L’intégration de l’IA dans les applications comme Duolingo fait fuir les abonnés

L’intelligence artificielle s’impose aujourd’hui comme une force de transformation majeure, investissant presque tous les domaines. Selon un sondage Ipsos-CESI publié en février 2025, 78 % des jeunes de 18 à 24 ans utilisent l’intelligence artificielle générative, qu’ils considèrent comme un outil pratique pour leurs études ou leur vie quotidienne. Pourtant, une partie du grand public reste partagée, exprimant une réticence marquée face à son utilisation croissante et cela entraine le même le boycott de l’intelligence artificielle dans certaines applications.

Le boycott contre l’intelligence artificielle

Plusieurs utilisateurs de services numériques comme Duolingo et Audible ont décidé de résilier leurs abonnements pour protester contre l’intégration massive de l’IA, perçue comme une menace pour l’humain.
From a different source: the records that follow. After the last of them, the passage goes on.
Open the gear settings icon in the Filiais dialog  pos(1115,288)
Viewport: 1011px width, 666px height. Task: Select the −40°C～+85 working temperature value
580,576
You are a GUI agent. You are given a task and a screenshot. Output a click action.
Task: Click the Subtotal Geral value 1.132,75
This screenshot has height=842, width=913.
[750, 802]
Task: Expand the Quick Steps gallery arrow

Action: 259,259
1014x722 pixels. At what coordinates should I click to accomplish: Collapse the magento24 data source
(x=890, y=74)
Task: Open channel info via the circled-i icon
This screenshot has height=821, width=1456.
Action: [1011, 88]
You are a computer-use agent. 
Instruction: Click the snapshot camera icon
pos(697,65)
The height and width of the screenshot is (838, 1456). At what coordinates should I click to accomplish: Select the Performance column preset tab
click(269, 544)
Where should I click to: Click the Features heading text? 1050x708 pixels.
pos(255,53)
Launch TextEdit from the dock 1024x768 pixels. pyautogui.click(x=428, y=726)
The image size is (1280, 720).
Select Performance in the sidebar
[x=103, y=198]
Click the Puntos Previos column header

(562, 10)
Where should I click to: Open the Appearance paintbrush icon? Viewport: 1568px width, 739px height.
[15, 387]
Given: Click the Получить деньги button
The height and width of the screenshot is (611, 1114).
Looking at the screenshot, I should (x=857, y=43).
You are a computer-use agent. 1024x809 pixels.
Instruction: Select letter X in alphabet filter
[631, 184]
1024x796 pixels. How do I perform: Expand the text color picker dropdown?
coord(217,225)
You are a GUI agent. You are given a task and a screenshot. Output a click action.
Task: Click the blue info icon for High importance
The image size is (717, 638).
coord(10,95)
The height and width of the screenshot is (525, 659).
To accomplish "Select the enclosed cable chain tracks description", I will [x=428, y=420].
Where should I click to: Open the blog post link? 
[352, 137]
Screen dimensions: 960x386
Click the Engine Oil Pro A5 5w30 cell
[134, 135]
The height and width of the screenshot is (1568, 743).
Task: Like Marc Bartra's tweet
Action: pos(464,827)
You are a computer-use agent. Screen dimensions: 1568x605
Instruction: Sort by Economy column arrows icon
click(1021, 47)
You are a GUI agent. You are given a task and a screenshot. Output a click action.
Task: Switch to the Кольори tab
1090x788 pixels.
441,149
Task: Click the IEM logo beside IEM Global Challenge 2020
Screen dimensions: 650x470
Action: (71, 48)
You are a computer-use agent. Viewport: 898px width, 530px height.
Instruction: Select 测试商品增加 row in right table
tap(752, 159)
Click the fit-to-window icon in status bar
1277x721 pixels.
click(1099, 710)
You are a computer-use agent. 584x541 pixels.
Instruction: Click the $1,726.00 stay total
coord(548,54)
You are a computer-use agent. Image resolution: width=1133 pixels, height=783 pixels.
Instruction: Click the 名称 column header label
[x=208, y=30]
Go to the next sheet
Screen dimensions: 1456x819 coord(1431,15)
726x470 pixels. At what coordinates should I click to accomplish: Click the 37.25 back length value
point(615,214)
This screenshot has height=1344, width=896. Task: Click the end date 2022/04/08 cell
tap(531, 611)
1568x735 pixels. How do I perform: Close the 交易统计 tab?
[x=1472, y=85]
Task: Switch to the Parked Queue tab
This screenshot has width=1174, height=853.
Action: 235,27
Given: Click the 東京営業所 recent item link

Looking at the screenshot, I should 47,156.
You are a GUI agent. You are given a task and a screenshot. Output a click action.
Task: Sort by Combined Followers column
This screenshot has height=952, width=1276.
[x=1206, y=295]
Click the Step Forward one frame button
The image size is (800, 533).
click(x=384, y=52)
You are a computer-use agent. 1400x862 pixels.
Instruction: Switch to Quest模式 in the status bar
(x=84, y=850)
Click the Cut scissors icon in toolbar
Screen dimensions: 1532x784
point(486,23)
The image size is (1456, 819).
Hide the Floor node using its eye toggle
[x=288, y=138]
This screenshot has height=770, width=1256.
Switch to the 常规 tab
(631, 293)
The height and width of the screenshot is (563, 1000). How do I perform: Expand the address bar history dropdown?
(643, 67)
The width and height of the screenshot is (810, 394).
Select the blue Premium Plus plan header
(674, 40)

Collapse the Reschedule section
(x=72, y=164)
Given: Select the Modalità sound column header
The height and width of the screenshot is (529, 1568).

Karen Crow, fidèle de ces deux plateformes, a mis fin à son engagement en réaction à l’automatisation des voix humaines et à la suppression de postes au profit de l’intelligence artificielle.

Elle pointe du doigt l’impact environnemental et la perte de créativité humaine. Son geste, relayé par d’autres internautes sur Reddit, TikTok ou encore Threads, s’inscrit dans un mouvement de boycott croissant. Beaucoup s’inquiètent pour l’avenir de l’emploi et la place de l’humain dans les processus de création. L’étudiante Kayla Ellsworth résume la préoccupation générale : « Ce phénomène remet en question le rôle de l’humain dans la production culturelle. »

L’IA remplace-t-elle vraiment l’humain ?

En réalité, l’intelligence artificielle tend à compléter l’humain bien plus qu’à le remplacer. Les entreprises qui ont tenté une automatisation totale réalisent que l’humain reste irremplaçable dans des domaines comme la relation client, la créativité, la stratégie ou la gestion des imprévus. Il s’agit désormais de penser une vraie collaboration homme-machine, où chacun apporte ce que l’autre ne peut pas.

Duolingo et Audible défendent ainsi leur recours à l’intelligence artificielle comme un levier d’amélioration. Duolingo affirme que l’intelligence artificielle libère ses employés pour des tâches plus créatives, tout en poursuivant ses recrutements.

Audible justifie l’usage de voix synthétiques par les contraintes budgétaires de certains auteurs, soulignant que cette option permet de produire des livres audio qui n’auraient pas vu le jour autrement, tout en maintenant l’investissement dans la narration humaine.

Mais ces arguments peinent à convaincre. Des voix s’élèvent, redoutant une disparition progressive des narrateurs humains, et certains experts notent que le simple mot « IA » dans un produit peut suffire à rebuter les consommateurs.

Peut-on réellement supprimer l’intelligence artificielle?

Il est vrai que supprimer ou limiter l’intelligence artificielle pourrait présenter certains avantages : préservation des emplois humains, retour à une créativité plus organique, réduction de l’empreinte écologique, reprise du contrôle sur nos données et répit face à des dérives comme les deepfakes, les biais algorithmiques ou la surveillance excessive.

Une partie de la pensée humaine voit dans la suppression de l’intelligence artificielle une possibilité de recentrer les valeurs fondamentales. Toutefois, supprimer totalement l’intelligence artificielle aujourd’hui est non seulement irréaliste, mais aussi potentiellement nuisible. L’intelligence artificielle est profondément ancrée dans nos systèmes : moteurs de recherche, santé, éducation, transport, cybersécurité… Elle façonne discrètement nos vies, souvent à notre insu.

Plutôt que de chercher à l’éliminer, il paraît plus raisonnable de fixer des limites claires à son usage : réglementer, refuser certains services, voire désactiver ceux qui menacent notre autonomie.

L’intelligence artificielle peut assister, accélérer, optimiser ; mais elle ne remplacera jamais la sensibilité, la créativité et l’intuition proprement humaines.